> WORK ORDER:
Turn the material from the line holding "coordinates (46, 152)." through the line holding "(224, 678).", inclusive, into a JSON list of strings with one string per line and no blank lines.

────────────────

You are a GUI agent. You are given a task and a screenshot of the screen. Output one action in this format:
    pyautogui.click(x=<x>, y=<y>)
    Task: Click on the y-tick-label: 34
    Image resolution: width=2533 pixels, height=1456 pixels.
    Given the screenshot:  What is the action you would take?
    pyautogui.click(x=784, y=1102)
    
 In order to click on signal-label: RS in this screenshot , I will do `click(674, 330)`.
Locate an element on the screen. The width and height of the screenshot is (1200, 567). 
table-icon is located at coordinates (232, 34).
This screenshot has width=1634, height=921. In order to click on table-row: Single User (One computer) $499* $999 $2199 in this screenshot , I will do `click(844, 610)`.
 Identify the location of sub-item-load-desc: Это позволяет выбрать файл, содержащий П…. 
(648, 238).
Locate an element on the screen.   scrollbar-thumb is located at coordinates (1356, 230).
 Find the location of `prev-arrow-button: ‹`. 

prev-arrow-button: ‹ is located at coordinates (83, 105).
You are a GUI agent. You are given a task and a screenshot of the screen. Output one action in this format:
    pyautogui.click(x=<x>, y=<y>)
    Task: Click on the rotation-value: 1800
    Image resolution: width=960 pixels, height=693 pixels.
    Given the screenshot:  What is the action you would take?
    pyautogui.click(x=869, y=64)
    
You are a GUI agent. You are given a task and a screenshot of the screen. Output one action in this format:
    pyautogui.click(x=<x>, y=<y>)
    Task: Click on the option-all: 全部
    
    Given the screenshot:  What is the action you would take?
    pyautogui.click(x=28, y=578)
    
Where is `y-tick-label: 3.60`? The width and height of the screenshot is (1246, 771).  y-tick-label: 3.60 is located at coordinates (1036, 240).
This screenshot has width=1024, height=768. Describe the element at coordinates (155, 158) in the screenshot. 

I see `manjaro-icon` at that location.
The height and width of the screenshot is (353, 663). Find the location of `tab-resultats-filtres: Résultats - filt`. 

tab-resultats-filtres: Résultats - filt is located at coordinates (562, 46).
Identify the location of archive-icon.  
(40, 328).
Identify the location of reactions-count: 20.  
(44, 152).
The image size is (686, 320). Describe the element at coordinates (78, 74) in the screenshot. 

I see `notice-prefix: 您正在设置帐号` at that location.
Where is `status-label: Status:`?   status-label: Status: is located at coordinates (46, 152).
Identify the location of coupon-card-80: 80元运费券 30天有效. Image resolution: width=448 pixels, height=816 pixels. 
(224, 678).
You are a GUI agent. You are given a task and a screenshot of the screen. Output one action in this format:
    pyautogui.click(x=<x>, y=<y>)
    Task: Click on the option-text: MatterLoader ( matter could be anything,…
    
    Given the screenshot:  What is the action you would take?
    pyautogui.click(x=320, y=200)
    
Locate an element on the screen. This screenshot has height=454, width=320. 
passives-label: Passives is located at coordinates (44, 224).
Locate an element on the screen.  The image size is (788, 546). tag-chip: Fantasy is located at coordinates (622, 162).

────────────────

> OUTPUT OF THE EXERCISE:
[
  "Where is `status-label: Status:`?   status-label: Status: is located at coordinates (46, 152).",
  "Identify the location of coupon-card-80: 80元运费券 30天有效. Image resolution: width=448 pixels, height=816 pixels. ",
  "(224, 678)."
]